═════ Material for the task

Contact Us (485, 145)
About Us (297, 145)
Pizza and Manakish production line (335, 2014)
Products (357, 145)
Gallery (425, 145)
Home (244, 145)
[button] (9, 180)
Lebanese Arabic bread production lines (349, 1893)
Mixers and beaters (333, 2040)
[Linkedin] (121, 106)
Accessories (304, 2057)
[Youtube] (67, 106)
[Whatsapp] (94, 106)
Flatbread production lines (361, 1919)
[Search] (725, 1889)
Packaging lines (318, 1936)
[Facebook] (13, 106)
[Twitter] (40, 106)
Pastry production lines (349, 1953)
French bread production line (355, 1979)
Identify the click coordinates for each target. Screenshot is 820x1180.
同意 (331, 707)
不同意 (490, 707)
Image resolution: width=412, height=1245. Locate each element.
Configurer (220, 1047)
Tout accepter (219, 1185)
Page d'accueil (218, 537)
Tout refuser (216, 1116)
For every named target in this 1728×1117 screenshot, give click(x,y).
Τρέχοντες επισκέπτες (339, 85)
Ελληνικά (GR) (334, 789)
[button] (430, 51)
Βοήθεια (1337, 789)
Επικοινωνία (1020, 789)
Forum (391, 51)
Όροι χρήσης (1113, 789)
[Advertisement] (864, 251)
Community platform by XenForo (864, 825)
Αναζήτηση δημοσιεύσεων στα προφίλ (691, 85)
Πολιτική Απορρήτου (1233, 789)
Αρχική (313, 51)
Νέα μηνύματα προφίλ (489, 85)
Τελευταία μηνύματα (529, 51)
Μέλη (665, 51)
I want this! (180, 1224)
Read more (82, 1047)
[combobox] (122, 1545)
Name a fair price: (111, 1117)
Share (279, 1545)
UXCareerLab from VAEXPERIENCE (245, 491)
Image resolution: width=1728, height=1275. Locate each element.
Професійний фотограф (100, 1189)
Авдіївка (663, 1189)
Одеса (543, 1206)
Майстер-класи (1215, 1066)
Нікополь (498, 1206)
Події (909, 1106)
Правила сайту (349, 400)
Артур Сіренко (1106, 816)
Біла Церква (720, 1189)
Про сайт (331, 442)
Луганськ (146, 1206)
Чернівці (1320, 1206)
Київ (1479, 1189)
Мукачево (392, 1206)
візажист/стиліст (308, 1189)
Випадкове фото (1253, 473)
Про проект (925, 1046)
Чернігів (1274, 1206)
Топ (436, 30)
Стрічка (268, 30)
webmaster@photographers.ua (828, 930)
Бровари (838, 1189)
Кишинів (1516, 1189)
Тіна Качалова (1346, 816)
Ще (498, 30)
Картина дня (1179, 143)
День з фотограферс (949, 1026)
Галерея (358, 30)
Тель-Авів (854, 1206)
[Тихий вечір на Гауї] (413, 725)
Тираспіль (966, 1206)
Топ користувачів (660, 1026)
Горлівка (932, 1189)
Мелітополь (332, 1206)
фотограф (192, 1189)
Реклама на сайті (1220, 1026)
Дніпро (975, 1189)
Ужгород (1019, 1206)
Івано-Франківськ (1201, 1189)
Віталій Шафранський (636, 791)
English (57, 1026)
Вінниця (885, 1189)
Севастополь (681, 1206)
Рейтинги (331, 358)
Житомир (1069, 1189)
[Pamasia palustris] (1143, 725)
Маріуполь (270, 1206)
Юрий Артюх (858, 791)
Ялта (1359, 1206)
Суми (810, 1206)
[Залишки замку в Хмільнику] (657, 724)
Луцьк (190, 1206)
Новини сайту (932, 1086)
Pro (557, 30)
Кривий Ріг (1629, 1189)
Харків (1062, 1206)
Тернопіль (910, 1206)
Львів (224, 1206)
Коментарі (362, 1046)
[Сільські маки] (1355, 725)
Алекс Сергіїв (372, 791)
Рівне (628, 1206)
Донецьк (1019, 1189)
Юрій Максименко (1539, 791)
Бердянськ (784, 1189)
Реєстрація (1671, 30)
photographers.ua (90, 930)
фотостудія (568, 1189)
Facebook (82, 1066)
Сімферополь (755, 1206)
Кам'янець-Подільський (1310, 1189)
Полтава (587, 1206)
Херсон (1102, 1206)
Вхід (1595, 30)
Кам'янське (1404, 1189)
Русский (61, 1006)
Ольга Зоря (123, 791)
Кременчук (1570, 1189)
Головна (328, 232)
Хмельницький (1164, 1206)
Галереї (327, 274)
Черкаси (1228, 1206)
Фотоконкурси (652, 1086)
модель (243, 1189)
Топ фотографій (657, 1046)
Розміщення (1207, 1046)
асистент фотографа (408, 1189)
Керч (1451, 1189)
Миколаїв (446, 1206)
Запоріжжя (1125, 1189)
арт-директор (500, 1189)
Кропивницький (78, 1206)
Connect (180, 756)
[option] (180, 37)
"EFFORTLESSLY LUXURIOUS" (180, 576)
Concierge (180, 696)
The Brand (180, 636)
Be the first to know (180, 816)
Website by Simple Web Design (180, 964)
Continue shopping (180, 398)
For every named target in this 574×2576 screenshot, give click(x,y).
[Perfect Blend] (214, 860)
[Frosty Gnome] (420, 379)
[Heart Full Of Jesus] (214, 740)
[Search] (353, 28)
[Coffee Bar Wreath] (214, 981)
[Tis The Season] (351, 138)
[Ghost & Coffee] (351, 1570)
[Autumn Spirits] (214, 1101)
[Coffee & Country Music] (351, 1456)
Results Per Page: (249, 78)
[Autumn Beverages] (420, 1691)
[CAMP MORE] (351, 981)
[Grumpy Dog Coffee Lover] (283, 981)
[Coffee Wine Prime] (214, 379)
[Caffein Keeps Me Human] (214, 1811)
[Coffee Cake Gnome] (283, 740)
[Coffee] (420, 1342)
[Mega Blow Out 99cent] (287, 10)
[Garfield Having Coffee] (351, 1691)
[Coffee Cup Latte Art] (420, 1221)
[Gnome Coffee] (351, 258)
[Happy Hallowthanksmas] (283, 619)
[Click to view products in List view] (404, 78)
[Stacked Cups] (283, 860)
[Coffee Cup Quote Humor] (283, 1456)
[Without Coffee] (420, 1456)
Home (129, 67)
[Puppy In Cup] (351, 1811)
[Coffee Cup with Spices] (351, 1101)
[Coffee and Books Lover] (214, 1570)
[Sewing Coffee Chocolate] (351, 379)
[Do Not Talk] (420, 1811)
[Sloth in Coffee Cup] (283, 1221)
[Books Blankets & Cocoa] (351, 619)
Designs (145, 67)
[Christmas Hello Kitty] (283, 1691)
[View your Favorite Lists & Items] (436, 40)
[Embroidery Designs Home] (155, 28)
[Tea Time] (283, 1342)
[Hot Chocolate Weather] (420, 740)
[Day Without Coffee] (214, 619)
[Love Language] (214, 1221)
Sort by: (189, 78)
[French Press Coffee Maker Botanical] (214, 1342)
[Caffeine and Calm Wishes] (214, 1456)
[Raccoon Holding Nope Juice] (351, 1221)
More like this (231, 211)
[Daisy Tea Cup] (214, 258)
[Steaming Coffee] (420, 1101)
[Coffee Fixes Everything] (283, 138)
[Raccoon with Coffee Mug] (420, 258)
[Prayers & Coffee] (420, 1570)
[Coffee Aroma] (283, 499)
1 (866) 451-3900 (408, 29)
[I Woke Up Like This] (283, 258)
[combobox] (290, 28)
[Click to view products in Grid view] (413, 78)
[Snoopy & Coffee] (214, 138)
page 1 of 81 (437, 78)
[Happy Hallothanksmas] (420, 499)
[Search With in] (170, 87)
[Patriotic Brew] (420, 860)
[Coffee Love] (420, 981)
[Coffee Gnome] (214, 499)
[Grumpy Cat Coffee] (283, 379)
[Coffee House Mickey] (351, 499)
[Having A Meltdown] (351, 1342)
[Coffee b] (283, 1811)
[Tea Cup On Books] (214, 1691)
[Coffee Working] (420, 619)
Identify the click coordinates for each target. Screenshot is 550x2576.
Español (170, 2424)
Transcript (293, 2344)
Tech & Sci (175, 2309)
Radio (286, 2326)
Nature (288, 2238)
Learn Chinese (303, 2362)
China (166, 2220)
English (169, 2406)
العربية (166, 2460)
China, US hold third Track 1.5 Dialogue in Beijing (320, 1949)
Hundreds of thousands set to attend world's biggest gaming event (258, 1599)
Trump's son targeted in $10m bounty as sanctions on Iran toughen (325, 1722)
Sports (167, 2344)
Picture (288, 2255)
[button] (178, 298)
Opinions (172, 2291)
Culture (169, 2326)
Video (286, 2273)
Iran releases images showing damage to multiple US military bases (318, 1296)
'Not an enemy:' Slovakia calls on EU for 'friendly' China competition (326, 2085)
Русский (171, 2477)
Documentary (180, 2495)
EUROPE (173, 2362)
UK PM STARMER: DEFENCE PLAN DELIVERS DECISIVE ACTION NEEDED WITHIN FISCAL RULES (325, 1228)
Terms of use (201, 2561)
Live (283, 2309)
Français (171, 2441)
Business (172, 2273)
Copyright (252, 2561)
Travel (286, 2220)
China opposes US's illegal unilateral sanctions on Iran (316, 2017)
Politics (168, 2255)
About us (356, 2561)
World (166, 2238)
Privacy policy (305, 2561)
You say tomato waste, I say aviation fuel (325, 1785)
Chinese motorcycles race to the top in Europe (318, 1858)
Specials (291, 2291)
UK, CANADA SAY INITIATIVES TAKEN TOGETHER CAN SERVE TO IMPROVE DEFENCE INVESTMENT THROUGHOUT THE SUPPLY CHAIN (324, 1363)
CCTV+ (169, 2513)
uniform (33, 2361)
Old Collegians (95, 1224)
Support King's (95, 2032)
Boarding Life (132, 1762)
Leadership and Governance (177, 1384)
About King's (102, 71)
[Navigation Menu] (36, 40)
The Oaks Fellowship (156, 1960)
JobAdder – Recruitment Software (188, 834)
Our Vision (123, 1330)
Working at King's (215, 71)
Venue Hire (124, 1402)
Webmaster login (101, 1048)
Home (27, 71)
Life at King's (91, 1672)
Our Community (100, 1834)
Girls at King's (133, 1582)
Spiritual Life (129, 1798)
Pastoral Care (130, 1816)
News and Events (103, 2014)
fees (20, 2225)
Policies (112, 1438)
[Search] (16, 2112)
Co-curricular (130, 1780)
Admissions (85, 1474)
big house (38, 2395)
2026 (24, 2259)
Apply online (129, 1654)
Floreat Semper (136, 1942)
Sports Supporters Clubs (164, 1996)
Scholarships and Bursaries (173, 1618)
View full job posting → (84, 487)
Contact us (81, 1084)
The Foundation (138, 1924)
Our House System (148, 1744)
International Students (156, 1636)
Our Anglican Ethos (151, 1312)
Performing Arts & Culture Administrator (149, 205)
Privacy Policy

══════════

▸ **Aim of the exercise**: If a line in the listing contains the string "element", count it; then give only the number of such lines.

▸ **Result of this exercise**: 2